自転車レース中ライバルに「君の母親が事故」と嘘をついて勝利したら犯罪?

 

ずんだもん
ずんだもん
先生、許せない奴がいるのだ!
スポーツマンシップの欠片もない男なのだ。
四国めたん
四国めたん
また漫画の話?
今度はどんな悪党が現れたのかしら。
ずんだもん
ずんだもん
自転車レースの最中に、ライバルに向かって「お前の母ちゃん、救急車で運ばれたぞ」って嘘をついたのだ!

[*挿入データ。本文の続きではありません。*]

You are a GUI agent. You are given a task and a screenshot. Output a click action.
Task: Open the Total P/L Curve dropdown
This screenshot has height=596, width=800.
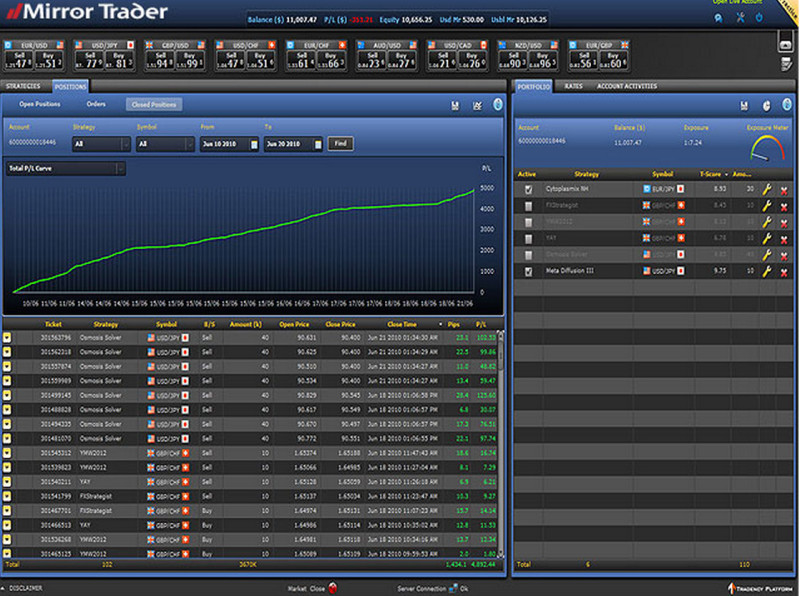pos(119,168)
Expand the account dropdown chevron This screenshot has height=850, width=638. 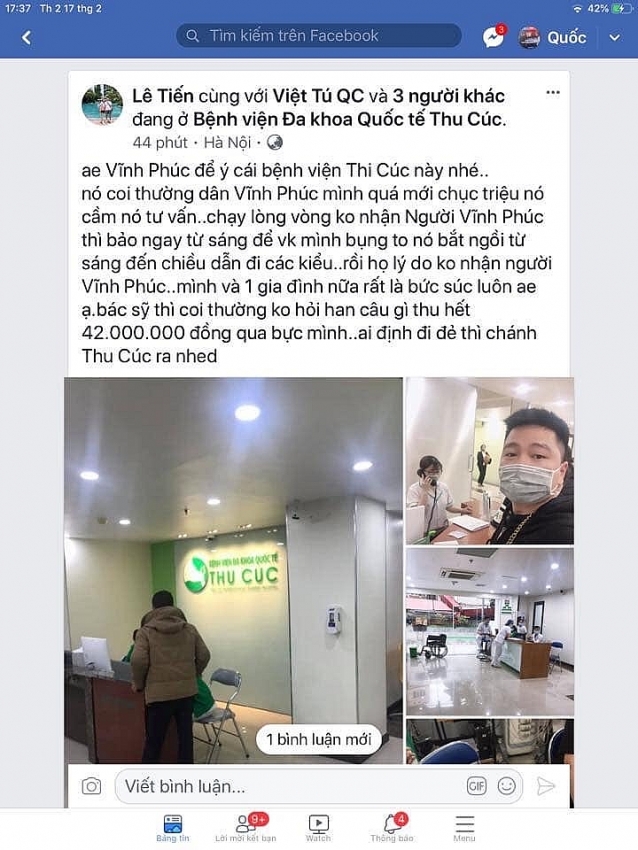[x=614, y=37]
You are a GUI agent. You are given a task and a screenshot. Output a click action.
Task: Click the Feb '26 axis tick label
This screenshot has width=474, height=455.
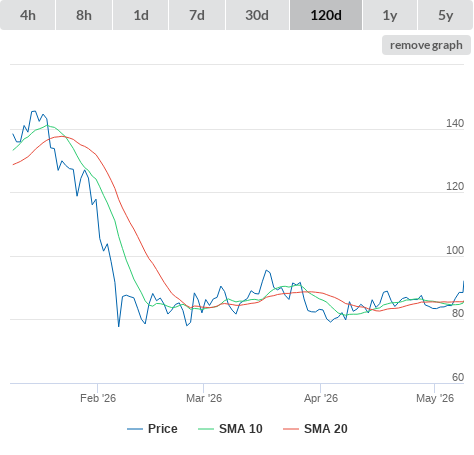coord(98,398)
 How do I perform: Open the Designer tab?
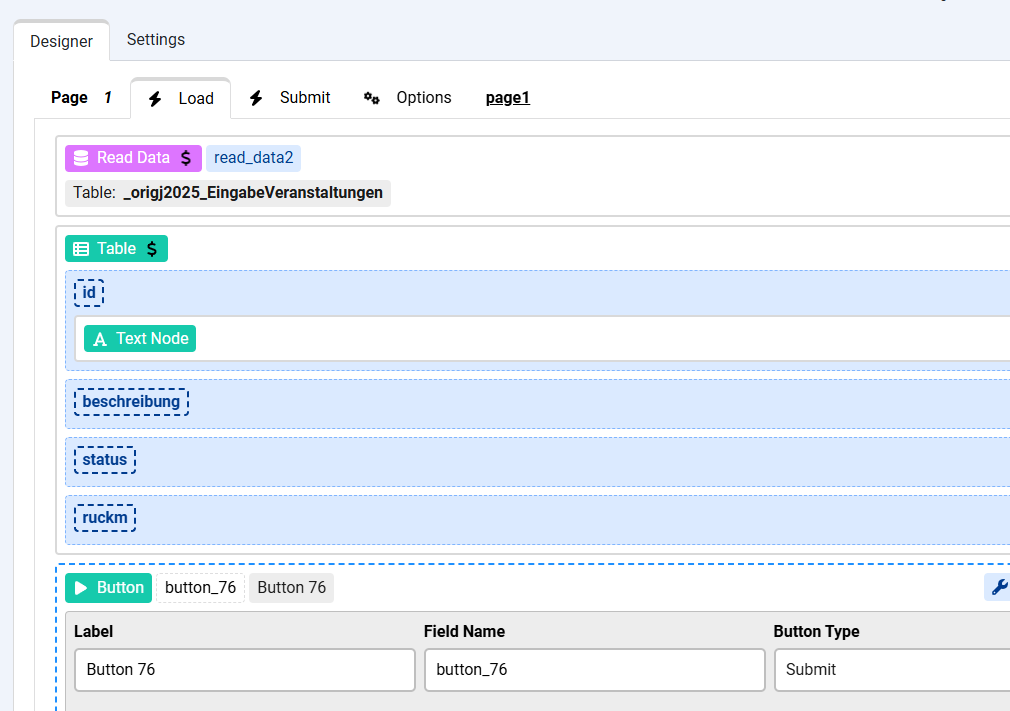point(61,41)
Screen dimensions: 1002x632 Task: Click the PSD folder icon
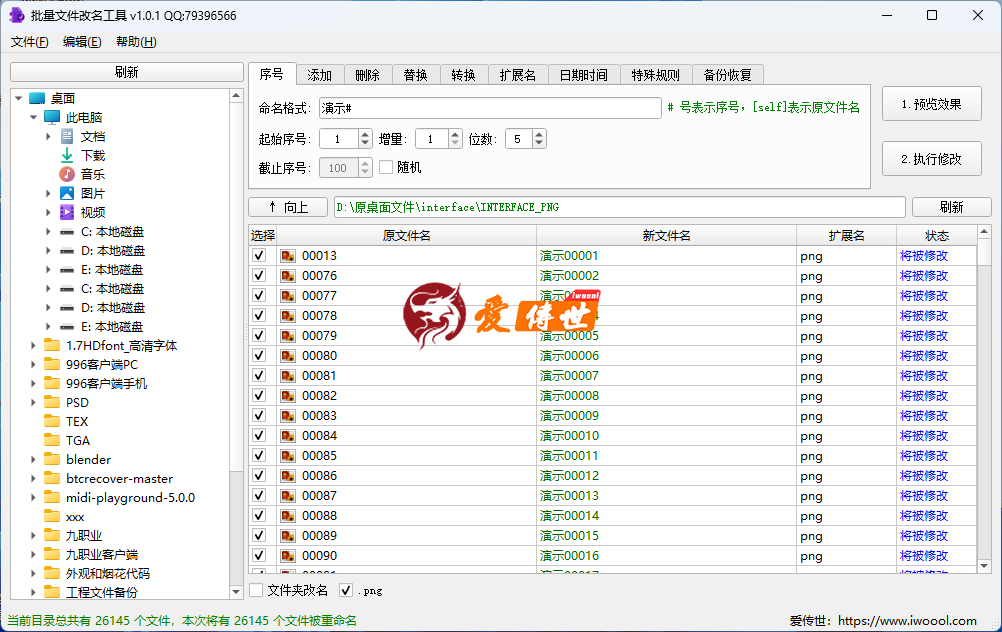pos(51,402)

ライバルは動揺して足が止まって、その隙にそいつが優勝したのだ。
これって、卑劣な詐欺罪で逮捕できないのだ?
四国めたん
四国めたん
なるほど。京都伏見の怪物ね。
勝利への執念は凄まじいけど、法的にそれを「犯罪」にするのは難しいわよ。
ずんだもん
ずんだもん
ええっ!?
嘘をついて勝利を盗んだのに無罪なのだ?
四国めたん
四国めたん
「嘘をついただけ」では罪にならないの。
お金を奪ったわけじゃないから詐欺罪にはならないし、「殺すぞ」と脅したわけじゃないから脅迫罪も成立しないわ。

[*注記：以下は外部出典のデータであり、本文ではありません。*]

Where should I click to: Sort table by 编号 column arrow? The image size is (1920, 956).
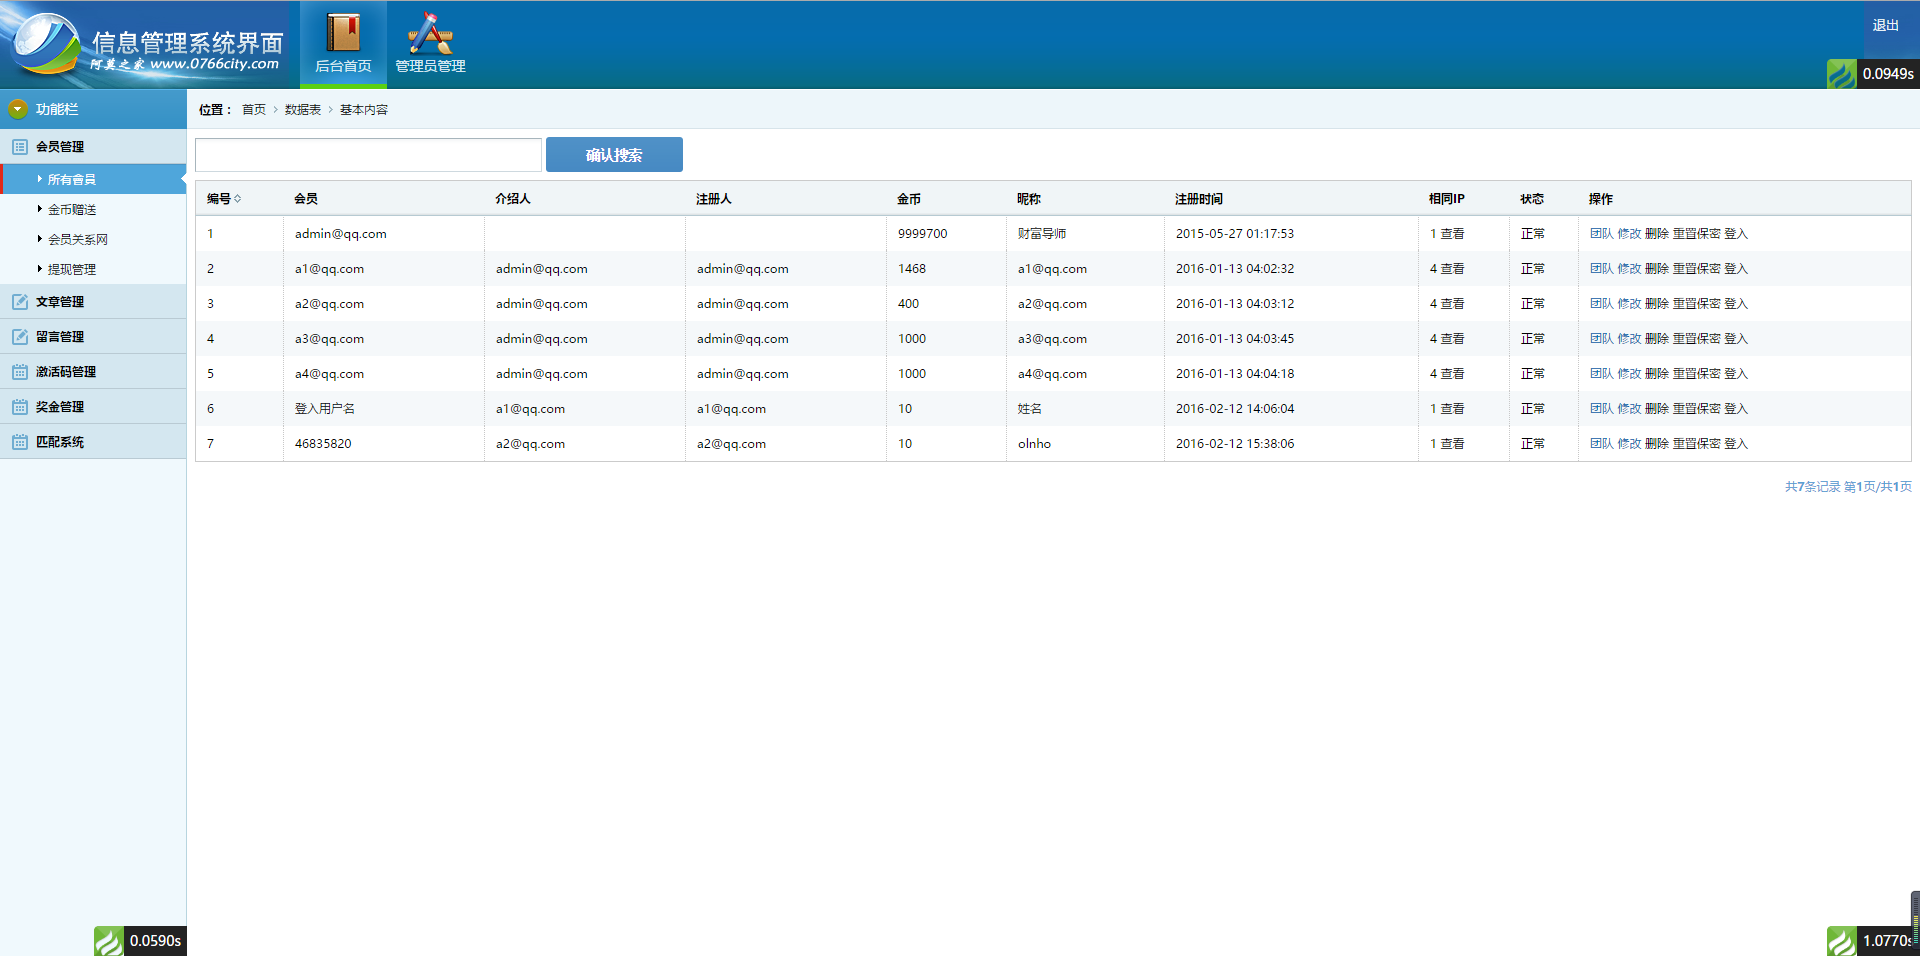(237, 199)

強いて言えば、嘘の情報を流して大会運営を混乱させたとして「偽計業務妨害罪」になる可能性がゼロではない……ってレベルね。
ずんだもん
ずんだもん
警察は動いてくれないのだ……。
じゃあ、嘘をつかれたライバルは泣き寝入りなのだ?
四国めたん
四国めたん
刑事は無理でも、「民事」なら戦えるわよ。
虚偽の事実で精神的に追い詰めて、勝利という名誉を不当に奪ったんだから、民法上の「不法行為」に当たる可能性があるわ
ずんだもん
ずんだもん
お金で解決なのだ。
でも、あいつは慰謝料くらいじゃダメージ受けなさそうなのだ。
四国めたん
四国めたん
なら、彼には法律よりも「スポーツのルール」ね。
自転車競技連盟の規定には、スポーツマンシップに反する行為への罰則があるわ。
ずんだもん
ずんだもん
レッドカードなのだ?
四国めたん
四国めたん
そう。暴言や、競技の品位を著しく傷つける行為は、失格や出場停止処分の対象よ。
審判にバレれば、優勝剥奪どころか永久追放もあり得るわ。
ずんだもん
ずんだもん
法律よりも強いのだ!?
四国めたん
四国めたん
それがスポーツの「不文律(アンリトン・ルール)」よ。
いずれにせよ、そんな勝ち方をしていては、いつか誰からも相手にされなくなるわ。
ずんだもん
ずんだもん
確かに。
法律で裁くよりも、正々堂々と走ってぶっちぎって、「そのやり方じゃ勝てない」って分からせるのが一番の特効薬なのだ。
四国めたん
四国めたん
そうね。
彼に必要なのは弁護士じゃなくて、純粋な速さで彼を黙らせるライバルの存在かもしれないわね。